■ Exercise: Repeat the lines of the data that follow, please, starting at the first and stopping after the one with "This screenshot has width=1249, height=577.".

(Records from a dataset)

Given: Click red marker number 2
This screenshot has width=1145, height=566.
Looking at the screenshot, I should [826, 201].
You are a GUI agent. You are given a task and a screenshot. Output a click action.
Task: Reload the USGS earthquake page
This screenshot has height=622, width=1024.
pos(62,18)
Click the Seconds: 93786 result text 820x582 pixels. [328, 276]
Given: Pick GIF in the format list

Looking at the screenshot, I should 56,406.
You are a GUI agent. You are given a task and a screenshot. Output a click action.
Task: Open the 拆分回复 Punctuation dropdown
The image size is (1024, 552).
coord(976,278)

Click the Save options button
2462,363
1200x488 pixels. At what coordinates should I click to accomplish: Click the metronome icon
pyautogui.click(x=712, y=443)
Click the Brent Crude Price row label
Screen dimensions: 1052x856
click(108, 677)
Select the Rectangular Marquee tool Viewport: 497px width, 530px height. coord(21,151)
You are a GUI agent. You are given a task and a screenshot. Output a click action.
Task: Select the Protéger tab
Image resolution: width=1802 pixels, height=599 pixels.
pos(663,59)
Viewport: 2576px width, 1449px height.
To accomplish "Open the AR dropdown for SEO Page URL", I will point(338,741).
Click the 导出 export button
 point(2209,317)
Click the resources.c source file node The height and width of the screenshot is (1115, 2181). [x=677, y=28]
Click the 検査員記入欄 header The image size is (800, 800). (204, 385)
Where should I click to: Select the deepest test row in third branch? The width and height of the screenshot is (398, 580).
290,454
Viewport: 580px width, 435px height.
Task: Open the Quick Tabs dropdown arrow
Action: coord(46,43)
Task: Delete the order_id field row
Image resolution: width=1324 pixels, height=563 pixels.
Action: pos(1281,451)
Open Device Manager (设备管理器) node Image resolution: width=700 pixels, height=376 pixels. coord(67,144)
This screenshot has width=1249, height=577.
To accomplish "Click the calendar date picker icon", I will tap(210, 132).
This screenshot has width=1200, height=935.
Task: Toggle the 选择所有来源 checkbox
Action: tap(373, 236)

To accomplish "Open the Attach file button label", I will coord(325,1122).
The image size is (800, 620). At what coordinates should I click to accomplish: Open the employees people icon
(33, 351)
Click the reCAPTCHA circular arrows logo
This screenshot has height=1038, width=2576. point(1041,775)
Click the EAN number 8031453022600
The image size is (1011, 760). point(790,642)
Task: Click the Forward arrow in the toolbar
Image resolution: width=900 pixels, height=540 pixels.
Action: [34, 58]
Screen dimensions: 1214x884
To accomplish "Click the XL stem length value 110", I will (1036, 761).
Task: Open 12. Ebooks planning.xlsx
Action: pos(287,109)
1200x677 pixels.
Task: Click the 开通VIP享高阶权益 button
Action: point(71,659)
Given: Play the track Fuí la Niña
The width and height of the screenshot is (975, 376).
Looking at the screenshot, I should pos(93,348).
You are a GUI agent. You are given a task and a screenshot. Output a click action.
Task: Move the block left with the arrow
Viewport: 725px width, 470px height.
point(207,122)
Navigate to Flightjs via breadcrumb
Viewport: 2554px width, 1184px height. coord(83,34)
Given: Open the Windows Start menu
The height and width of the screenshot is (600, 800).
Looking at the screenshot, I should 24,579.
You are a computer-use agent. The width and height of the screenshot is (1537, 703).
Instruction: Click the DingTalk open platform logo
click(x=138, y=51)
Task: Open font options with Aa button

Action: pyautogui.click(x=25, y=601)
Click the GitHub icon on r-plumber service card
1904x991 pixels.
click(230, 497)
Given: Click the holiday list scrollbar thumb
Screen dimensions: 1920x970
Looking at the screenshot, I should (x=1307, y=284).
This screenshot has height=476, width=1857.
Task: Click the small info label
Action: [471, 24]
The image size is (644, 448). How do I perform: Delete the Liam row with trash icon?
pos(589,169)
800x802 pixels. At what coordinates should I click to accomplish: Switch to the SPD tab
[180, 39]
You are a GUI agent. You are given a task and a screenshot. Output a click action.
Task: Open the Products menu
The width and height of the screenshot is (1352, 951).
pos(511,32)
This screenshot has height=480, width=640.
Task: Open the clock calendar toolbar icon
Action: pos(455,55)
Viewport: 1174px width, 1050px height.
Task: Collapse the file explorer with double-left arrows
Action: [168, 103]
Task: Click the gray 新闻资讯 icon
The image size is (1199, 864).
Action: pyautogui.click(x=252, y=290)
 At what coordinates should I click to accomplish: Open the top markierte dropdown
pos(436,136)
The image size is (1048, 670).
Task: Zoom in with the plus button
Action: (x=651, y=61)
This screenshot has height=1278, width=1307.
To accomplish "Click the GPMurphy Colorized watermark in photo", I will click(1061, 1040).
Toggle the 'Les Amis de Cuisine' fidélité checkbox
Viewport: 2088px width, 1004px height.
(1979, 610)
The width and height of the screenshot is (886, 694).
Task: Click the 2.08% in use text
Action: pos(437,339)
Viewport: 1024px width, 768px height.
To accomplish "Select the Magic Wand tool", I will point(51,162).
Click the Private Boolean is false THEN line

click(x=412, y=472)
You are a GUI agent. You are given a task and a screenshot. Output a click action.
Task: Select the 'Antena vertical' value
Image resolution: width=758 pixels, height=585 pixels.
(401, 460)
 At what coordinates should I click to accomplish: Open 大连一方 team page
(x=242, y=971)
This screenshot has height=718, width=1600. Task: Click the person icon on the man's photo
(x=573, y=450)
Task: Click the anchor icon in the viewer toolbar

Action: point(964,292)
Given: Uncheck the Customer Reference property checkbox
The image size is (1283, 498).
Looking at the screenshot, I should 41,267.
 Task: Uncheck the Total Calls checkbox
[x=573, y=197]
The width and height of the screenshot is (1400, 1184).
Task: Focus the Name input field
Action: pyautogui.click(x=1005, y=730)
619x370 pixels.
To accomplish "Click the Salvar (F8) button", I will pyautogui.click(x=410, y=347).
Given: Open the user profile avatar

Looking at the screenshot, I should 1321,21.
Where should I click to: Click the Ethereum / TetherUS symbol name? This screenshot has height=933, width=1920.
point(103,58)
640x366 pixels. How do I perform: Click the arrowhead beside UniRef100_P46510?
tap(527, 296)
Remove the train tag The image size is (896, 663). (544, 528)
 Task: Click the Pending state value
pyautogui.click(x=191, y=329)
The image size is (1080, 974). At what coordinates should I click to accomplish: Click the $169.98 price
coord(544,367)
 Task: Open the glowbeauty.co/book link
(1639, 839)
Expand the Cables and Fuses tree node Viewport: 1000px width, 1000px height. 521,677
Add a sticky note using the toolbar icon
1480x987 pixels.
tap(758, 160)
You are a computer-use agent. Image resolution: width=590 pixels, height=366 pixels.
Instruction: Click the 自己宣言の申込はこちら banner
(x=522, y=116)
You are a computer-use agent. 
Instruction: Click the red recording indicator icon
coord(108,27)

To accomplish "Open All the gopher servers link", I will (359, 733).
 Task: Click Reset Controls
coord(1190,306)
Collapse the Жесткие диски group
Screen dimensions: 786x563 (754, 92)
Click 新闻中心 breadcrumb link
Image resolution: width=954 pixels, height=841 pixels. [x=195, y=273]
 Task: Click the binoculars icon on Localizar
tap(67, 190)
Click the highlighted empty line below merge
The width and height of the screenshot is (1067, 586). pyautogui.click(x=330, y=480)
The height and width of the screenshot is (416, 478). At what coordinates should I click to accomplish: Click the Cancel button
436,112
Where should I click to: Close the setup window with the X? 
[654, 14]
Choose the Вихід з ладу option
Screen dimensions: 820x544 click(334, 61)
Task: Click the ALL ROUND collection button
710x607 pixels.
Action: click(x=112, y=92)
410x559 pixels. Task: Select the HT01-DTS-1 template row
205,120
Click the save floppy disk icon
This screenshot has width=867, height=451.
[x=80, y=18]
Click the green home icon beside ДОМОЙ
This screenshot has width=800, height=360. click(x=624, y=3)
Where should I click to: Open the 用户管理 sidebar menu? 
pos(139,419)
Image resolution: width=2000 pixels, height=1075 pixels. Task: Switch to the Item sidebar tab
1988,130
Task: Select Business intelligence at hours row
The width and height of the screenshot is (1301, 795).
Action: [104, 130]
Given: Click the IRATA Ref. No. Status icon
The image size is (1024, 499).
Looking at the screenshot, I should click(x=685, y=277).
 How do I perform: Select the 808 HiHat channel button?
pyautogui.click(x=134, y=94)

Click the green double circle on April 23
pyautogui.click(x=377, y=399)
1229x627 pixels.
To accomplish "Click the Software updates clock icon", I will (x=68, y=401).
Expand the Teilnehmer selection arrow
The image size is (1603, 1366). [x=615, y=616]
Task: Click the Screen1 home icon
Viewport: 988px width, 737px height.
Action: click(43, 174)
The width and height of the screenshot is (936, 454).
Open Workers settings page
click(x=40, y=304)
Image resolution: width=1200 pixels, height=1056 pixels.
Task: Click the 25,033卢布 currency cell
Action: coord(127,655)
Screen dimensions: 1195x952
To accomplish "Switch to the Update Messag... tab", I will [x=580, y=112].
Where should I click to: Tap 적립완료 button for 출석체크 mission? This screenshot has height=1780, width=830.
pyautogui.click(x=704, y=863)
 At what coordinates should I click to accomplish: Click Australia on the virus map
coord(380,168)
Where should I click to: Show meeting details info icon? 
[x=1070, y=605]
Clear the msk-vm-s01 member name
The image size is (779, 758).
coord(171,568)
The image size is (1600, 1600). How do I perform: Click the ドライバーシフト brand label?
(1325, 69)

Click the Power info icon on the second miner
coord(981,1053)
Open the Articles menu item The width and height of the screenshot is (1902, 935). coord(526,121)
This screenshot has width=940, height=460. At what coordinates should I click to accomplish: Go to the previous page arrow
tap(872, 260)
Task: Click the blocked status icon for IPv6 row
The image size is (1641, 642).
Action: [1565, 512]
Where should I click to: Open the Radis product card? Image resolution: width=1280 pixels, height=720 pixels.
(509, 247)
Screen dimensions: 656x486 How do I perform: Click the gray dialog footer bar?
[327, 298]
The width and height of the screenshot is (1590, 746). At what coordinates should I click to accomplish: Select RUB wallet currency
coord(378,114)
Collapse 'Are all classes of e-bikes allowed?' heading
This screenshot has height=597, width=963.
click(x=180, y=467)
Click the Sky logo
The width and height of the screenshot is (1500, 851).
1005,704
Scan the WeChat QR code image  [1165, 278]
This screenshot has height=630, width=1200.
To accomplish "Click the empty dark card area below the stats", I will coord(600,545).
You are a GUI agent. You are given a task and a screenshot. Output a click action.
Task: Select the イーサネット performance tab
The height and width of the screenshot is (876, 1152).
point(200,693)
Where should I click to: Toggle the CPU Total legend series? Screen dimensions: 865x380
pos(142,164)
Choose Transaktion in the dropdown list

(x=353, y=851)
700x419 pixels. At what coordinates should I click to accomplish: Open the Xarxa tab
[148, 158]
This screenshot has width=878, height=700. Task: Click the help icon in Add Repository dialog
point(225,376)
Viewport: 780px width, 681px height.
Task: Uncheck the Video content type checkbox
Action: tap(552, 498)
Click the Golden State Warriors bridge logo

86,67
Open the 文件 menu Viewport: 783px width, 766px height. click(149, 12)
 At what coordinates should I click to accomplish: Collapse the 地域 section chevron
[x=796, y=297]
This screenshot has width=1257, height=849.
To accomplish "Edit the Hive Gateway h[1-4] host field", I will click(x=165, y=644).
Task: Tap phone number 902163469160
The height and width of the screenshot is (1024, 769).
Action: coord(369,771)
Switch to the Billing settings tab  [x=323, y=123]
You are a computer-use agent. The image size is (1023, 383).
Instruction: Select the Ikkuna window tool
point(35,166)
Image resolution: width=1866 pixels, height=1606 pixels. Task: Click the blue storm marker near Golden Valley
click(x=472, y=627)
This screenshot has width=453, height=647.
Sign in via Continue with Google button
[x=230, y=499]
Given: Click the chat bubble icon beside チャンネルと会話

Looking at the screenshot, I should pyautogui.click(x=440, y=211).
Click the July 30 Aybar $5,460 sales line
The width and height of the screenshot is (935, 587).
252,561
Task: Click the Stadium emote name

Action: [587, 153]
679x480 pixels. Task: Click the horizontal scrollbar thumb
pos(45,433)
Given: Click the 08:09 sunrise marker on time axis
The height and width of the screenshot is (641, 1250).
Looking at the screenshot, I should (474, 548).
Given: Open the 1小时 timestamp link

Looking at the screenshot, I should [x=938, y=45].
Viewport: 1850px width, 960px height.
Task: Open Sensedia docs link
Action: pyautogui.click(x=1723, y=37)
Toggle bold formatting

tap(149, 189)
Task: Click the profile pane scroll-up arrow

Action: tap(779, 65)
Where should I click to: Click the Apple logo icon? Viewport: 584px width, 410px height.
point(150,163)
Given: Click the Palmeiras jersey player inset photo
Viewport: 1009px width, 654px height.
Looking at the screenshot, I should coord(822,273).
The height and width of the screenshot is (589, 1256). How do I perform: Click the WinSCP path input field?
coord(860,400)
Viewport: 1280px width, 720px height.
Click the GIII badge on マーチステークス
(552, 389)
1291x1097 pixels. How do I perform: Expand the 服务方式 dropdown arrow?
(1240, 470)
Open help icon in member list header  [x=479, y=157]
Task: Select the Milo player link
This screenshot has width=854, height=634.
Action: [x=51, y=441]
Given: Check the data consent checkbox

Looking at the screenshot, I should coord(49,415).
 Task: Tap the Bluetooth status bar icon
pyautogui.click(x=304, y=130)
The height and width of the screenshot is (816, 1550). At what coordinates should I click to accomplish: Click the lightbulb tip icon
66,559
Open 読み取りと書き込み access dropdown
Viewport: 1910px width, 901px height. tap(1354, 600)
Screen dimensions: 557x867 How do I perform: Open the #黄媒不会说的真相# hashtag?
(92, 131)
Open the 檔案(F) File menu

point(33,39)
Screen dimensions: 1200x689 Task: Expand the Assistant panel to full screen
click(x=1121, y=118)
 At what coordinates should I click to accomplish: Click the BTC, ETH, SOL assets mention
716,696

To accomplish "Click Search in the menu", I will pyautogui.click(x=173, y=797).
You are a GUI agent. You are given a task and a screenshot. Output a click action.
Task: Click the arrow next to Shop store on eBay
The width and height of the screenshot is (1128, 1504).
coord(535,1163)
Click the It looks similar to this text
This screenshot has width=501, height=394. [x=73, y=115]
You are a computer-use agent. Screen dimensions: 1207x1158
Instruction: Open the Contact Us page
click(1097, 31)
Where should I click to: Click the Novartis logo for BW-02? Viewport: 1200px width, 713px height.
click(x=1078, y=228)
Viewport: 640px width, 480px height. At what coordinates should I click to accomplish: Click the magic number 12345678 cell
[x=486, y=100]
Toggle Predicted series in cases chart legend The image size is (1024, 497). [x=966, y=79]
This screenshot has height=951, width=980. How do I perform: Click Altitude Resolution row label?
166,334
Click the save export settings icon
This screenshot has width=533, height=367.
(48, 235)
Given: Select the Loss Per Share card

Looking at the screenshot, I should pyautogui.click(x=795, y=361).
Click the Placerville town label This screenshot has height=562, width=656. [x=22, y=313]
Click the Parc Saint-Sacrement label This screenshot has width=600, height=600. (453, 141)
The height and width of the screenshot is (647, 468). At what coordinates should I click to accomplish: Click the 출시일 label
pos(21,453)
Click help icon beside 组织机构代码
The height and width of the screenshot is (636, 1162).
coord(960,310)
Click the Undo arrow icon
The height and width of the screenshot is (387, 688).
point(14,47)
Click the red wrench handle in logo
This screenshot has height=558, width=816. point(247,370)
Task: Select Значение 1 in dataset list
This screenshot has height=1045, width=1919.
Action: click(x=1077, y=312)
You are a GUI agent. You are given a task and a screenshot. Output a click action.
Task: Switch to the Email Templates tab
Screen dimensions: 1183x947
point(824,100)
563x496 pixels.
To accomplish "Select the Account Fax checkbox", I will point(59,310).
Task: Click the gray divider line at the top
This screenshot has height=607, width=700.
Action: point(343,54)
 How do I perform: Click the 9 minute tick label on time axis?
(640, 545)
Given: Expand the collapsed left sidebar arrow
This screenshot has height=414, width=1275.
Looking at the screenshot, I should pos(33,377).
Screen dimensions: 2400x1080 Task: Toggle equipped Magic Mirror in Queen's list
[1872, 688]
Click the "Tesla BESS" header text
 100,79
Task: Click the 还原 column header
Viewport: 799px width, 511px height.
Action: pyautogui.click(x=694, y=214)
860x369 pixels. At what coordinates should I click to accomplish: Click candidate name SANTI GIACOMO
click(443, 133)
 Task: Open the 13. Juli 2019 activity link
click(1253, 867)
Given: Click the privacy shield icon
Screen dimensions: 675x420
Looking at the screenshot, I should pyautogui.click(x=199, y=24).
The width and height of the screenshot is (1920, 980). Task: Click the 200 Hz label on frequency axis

■ Answer box:
Given: Click red marker number 2
This screenshot has width=1145, height=566.
Looking at the screenshot, I should [826, 201].
You are a GUI agent. You are given a task and a screenshot. Output a click action.
Task: Reload the USGS earthquake page
This screenshot has height=622, width=1024.
pos(62,18)
Click the Seconds: 93786 result text 820x582 pixels. [328, 276]
Given: Pick GIF in the format list

Looking at the screenshot, I should 56,406.
You are a GUI agent. You are given a task and a screenshot. Output a click action.
Task: Open the 拆分回复 Punctuation dropdown
The image size is (1024, 552).
coord(976,278)

Click the Save options button
2462,363
1200x488 pixels. At what coordinates should I click to accomplish: Click the metronome icon
pyautogui.click(x=712, y=443)
Click the Brent Crude Price row label
Screen dimensions: 1052x856
click(108, 677)
Select the Rectangular Marquee tool Viewport: 497px width, 530px height. coord(21,151)
You are a GUI agent. You are given a task and a screenshot. Output a click action.
Task: Select the Protéger tab
Image resolution: width=1802 pixels, height=599 pixels.
pos(663,59)
Viewport: 2576px width, 1449px height.
To accomplish "Open the AR dropdown for SEO Page URL", I will point(338,741).
Click the 导出 export button
 point(2209,317)
Click the resources.c source file node The height and width of the screenshot is (1115, 2181). [x=677, y=28]
Click the 検査員記入欄 header The image size is (800, 800). (204, 385)
Where should I click to: Select the deepest test row in third branch? The width and height of the screenshot is (398, 580).
290,454
Viewport: 580px width, 435px height.
Task: Open the Quick Tabs dropdown arrow
Action: coord(46,43)
Task: Delete the order_id field row
Image resolution: width=1324 pixels, height=563 pixels.
Action: pos(1281,451)
Open Device Manager (设备管理器) node Image resolution: width=700 pixels, height=376 pixels. coord(67,144)
This screenshot has width=1249, height=577.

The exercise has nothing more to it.